# Task description:
Copy the material word for word, starting at the line that contains "Describe the element" and going through the end of the material. Leave the pictures out of your copy.

# Given entries:

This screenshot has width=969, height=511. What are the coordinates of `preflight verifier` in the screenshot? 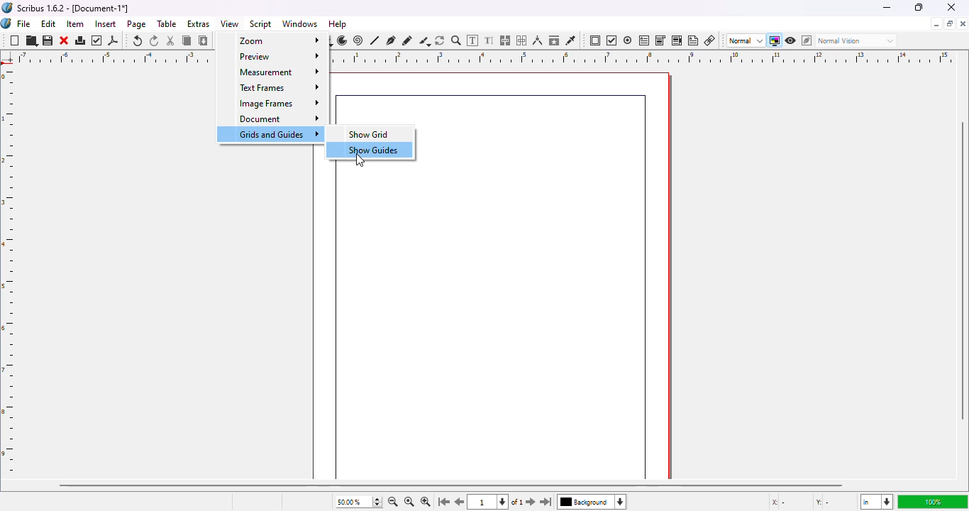 It's located at (98, 40).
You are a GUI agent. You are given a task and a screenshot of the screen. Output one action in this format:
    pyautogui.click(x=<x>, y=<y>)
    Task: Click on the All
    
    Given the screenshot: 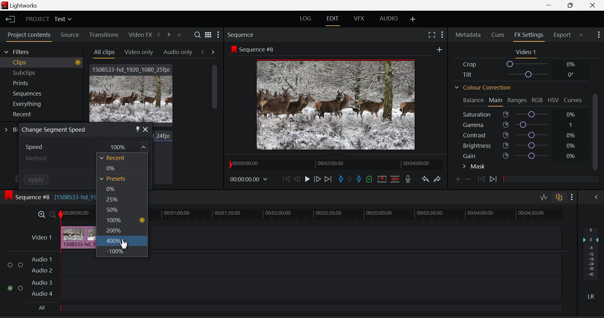 What is the action you would take?
    pyautogui.click(x=297, y=309)
    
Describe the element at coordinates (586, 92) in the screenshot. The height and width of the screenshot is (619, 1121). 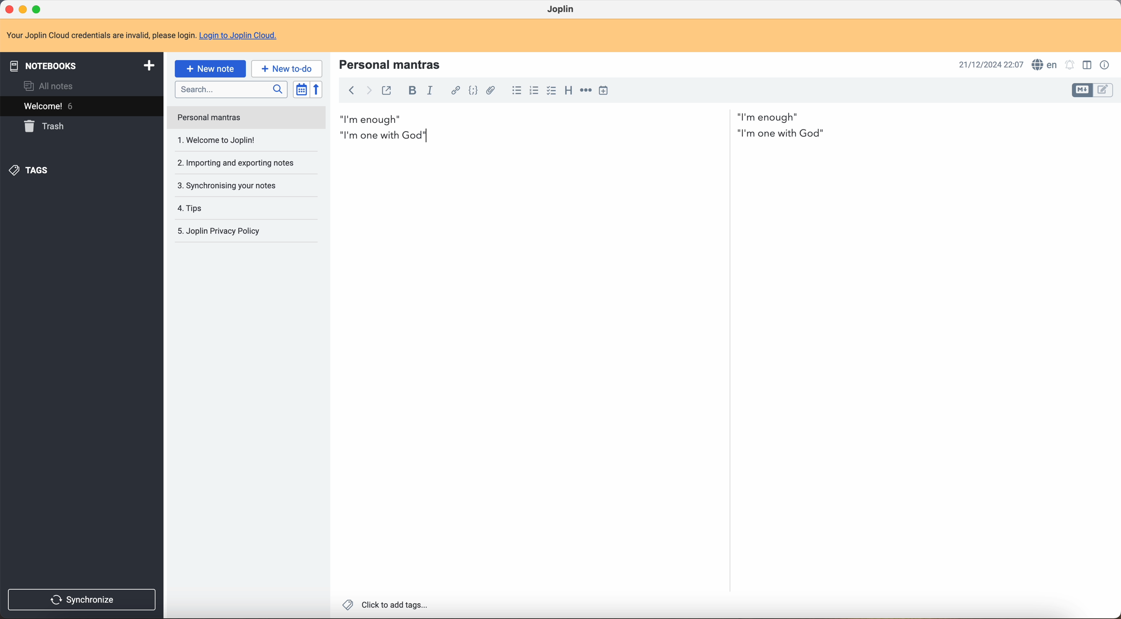
I see `horizontal rule` at that location.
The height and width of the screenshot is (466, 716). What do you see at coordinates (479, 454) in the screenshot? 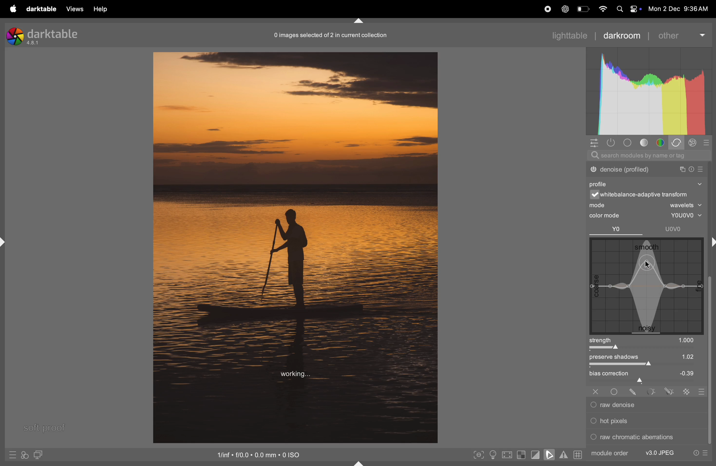
I see `toggle peak focusing` at bounding box center [479, 454].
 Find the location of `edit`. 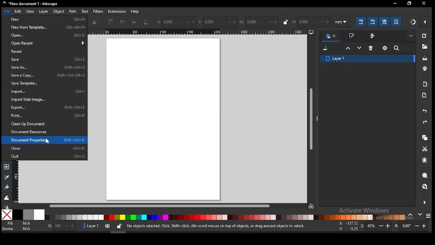

edit is located at coordinates (19, 12).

# Worked solution:
Describe the element at coordinates (586, 92) in the screenshot. The height and width of the screenshot is (619, 1121). 
I see `horizontal rule` at that location.
The height and width of the screenshot is (466, 716). What do you see at coordinates (479, 454) in the screenshot? 
I see `toggle peak focusing` at bounding box center [479, 454].
 Find the location of `edit`. 

edit is located at coordinates (19, 12).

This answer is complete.